Emerging markets are also performing well. Asia is strengthened by the robust figures from China. However, the concerns about capital flight from China in early 2016 remain present, and the decline in foreign currency reserves from that period has not been restored. Nevertheless, we remain in the view that the government will stimulate the economy at least until the People's Party congress in October 2017.

Financial Markets

The dilemma remains that the markets show a combination of high expectations and high valuations with historically low volatility.

Profit growth expectations for companies in the world stock index for this year are on average 21%. These are high, but unlike the past four years, in which the expectations for the ongoing calendar year were revised downwards, profit forecasts are revised upwards during this year.

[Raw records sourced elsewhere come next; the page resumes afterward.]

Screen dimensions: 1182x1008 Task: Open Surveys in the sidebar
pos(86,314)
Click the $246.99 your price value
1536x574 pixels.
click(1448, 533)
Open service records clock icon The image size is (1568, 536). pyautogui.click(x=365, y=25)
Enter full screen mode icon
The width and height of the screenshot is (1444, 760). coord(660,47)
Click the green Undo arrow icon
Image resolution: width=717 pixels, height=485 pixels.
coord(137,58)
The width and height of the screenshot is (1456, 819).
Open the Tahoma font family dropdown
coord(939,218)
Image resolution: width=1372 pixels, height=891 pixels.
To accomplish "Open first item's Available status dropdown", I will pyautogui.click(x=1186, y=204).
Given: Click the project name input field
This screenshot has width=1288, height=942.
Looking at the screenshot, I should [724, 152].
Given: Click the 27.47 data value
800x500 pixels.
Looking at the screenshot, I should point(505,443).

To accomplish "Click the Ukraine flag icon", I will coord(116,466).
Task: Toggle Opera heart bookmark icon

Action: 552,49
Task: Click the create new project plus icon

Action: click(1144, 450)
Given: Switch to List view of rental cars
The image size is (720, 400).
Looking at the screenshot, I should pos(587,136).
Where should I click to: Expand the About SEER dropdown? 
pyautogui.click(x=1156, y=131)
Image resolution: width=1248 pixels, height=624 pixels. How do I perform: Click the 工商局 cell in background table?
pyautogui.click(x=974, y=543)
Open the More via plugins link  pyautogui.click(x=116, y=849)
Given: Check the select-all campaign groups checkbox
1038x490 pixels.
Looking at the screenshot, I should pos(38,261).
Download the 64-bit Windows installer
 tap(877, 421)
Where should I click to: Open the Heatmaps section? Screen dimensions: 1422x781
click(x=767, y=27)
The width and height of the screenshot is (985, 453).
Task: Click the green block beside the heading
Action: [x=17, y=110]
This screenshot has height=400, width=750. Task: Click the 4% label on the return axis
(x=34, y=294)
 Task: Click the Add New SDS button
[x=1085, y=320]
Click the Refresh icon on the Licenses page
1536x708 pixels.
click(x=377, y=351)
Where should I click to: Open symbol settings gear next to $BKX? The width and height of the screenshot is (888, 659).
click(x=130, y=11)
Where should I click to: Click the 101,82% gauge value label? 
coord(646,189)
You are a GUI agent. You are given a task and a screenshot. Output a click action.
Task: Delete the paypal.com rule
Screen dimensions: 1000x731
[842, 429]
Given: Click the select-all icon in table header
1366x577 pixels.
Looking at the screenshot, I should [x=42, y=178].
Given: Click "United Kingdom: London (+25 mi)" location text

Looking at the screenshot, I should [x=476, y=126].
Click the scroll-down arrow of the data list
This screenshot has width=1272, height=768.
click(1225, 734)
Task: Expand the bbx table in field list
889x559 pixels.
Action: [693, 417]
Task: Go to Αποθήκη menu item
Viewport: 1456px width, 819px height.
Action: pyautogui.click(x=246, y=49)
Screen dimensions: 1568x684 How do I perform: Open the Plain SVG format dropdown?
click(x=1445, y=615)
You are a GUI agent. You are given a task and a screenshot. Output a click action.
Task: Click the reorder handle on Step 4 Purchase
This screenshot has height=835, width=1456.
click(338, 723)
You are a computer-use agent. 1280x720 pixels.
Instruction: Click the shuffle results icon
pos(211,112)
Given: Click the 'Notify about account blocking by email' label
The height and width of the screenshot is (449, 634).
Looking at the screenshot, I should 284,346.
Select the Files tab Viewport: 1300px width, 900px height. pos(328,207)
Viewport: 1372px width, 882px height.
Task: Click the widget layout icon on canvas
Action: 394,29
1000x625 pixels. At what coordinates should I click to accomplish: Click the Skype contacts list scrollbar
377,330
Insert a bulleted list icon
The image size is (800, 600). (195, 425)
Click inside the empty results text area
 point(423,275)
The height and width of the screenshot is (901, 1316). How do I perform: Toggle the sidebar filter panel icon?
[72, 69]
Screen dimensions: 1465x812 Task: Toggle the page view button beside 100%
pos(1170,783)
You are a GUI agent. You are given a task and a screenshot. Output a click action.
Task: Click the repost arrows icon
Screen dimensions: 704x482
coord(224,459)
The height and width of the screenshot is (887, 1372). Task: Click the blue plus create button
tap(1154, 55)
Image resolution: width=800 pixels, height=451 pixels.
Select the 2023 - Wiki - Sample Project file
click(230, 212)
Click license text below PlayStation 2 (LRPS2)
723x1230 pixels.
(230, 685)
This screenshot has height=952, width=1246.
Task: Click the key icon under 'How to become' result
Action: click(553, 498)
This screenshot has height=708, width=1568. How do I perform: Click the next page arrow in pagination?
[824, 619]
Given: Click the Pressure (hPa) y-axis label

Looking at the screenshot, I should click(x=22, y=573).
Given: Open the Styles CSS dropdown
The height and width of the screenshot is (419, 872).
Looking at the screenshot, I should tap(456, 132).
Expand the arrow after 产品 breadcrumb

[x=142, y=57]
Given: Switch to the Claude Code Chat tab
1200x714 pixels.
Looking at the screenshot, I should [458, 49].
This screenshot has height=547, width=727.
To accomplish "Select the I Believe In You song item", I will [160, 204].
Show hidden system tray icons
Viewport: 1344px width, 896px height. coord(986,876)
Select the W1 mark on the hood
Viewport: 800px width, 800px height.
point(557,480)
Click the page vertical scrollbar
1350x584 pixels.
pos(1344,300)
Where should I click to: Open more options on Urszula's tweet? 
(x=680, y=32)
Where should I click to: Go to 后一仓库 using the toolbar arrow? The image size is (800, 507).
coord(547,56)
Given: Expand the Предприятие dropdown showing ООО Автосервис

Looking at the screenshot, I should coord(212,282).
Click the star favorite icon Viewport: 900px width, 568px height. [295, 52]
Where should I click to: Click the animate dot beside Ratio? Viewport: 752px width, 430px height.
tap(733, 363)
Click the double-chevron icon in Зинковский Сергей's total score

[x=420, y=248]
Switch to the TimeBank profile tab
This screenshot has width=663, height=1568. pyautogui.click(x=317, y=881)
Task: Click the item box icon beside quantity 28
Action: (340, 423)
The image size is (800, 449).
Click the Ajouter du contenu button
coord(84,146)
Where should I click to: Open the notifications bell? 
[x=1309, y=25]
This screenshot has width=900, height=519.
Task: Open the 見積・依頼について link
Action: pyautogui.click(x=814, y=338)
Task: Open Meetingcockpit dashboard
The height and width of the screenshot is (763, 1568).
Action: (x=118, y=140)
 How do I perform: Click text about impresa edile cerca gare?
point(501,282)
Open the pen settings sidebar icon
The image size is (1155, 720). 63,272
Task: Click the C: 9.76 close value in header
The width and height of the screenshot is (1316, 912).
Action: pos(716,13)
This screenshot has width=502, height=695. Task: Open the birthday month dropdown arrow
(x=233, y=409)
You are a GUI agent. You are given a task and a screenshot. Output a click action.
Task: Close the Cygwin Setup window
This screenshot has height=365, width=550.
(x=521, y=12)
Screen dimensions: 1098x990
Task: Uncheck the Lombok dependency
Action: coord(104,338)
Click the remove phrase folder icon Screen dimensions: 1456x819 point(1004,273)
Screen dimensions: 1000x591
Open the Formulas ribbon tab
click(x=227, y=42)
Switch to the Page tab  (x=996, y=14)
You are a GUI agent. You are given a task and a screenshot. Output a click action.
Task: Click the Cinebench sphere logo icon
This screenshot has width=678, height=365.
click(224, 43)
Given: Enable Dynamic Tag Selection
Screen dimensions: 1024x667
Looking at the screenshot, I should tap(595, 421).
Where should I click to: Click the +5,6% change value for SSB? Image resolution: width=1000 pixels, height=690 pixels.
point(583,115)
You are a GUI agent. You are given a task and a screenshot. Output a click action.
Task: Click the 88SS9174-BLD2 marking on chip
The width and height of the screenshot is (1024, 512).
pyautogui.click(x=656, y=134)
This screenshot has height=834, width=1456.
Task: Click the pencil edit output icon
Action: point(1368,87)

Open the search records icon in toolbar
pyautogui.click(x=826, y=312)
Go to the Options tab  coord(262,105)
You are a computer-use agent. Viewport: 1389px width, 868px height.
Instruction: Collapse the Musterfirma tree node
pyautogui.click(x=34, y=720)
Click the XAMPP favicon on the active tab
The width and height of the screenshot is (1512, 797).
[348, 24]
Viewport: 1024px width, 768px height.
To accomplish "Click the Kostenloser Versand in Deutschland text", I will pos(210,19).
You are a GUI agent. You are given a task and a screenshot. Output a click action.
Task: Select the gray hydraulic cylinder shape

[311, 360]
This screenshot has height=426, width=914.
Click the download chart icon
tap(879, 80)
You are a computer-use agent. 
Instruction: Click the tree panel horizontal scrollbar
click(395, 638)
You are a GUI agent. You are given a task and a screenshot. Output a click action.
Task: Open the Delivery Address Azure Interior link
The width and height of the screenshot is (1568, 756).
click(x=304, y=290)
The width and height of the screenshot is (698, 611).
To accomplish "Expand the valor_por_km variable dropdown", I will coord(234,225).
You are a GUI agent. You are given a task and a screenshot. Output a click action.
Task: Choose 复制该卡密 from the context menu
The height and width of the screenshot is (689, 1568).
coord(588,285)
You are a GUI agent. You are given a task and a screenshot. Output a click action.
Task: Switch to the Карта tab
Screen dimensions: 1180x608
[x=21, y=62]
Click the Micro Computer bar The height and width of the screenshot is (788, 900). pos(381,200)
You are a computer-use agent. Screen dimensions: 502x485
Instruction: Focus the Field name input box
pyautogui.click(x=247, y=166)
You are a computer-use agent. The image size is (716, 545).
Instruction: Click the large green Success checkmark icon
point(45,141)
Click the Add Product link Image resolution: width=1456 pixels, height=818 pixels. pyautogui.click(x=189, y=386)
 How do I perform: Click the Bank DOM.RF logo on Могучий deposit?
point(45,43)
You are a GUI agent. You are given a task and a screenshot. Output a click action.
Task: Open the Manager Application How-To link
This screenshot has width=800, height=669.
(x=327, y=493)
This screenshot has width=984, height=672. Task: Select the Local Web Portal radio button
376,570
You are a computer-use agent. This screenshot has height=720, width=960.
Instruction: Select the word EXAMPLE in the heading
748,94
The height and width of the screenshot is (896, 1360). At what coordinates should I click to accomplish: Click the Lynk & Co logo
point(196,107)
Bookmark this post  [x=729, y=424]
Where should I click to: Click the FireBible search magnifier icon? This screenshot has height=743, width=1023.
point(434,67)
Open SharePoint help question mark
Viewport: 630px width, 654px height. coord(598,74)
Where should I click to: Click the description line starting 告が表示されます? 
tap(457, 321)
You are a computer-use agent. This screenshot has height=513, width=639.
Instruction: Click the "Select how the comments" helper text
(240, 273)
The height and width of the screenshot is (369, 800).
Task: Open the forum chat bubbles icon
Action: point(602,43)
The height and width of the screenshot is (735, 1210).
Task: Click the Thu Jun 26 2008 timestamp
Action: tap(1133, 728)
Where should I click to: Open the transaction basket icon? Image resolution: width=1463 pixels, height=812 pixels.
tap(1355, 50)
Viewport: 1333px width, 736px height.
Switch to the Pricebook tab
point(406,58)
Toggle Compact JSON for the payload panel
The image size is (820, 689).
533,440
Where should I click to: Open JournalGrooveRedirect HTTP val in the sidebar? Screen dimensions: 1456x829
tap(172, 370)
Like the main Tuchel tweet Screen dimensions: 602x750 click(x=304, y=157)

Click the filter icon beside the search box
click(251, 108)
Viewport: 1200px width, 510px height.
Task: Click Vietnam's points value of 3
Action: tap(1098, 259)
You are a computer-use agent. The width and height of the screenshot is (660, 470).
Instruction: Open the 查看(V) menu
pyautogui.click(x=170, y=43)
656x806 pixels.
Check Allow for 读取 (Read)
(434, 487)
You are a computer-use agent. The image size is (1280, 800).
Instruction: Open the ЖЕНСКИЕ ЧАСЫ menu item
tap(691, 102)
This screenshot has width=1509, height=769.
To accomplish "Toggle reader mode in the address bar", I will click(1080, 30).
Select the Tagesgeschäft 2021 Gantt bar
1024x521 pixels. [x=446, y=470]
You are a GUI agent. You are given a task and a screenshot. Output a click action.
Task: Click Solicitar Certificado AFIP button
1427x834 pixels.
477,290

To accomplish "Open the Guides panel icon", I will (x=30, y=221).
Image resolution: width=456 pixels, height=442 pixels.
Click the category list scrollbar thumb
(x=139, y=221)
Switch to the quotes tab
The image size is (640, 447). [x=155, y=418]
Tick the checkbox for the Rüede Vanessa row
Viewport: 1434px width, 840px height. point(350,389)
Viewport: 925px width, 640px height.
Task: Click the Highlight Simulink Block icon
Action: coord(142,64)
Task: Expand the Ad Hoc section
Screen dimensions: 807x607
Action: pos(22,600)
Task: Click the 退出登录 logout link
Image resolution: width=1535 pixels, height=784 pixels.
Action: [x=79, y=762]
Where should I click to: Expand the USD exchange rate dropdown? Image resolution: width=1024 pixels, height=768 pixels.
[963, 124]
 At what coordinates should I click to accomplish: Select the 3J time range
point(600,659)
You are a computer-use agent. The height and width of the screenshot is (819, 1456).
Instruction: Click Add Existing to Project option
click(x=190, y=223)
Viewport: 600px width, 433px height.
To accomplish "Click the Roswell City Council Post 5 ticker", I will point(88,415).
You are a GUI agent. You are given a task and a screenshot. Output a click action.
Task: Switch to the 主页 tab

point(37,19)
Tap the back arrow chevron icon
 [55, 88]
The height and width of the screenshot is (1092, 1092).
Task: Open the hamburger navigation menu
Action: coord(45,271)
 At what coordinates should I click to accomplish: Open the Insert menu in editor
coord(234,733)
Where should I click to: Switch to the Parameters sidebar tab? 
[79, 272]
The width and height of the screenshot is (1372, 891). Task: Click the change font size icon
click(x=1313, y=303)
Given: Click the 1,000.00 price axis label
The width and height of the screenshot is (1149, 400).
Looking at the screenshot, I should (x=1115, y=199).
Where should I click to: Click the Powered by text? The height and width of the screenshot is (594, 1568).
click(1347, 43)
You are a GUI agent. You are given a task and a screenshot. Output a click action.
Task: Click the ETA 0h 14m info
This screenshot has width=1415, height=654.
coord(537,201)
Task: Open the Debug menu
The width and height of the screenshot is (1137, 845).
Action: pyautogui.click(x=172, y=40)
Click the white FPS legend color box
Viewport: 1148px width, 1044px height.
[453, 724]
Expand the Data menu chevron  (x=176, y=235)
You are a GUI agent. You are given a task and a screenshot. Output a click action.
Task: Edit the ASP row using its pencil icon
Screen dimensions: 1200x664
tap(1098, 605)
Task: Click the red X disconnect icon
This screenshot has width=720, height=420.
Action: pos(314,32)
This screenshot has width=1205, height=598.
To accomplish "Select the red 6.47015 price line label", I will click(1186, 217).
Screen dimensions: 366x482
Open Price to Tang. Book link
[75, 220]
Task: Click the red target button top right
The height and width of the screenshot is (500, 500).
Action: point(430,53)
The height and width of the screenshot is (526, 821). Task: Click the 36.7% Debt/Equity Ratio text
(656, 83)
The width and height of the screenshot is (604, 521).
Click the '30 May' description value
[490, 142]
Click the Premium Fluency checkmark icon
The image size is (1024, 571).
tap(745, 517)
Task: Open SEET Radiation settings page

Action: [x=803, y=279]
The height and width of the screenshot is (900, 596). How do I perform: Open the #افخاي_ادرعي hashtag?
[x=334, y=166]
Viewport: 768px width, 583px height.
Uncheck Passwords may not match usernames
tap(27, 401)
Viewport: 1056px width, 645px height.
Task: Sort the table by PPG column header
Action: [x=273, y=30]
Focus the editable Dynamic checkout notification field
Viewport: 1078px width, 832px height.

The stock market indices of The U.S., Germany, Switzerland, Sweden and the United Kingdom, among others, all trade at an historical high. The high valuations are due to the high profit expectations, but also the Central Bank policy. Low interest rates boost the valuation and are also good for profitability of companies. Inflation is an important factor for the policies of central banks of Europe and the US. With low inflation, the possibility for ongoing stimulus from Central Banks is higher. We have lowered our inflation forecast. Due to structural changes, such as more productivity from technology, aging population and expected longer-term low oil prices, the likelihood of inflation well above the 2% policy goal is low. Short interest rates may increase and has already been raised in the US, but the 3% neutral level, that the FED aims to attain, seems to be very far out of sight. Inflation in the western world is now between 1.4% and 1.7%. With such inflation rates, ten year bond yield compensation of 3% would be appropriate. Because the actual interest rate is still far below that, we are reluctant to invest in long maturities in low-risk bonds and we prefer corporate bonds and floating rate bonds. For this reason, we remain positive about real estate stocks that should perform well in a low interest rate environment. The interest rate also gives confidence to remain invested in equity despite high valuation.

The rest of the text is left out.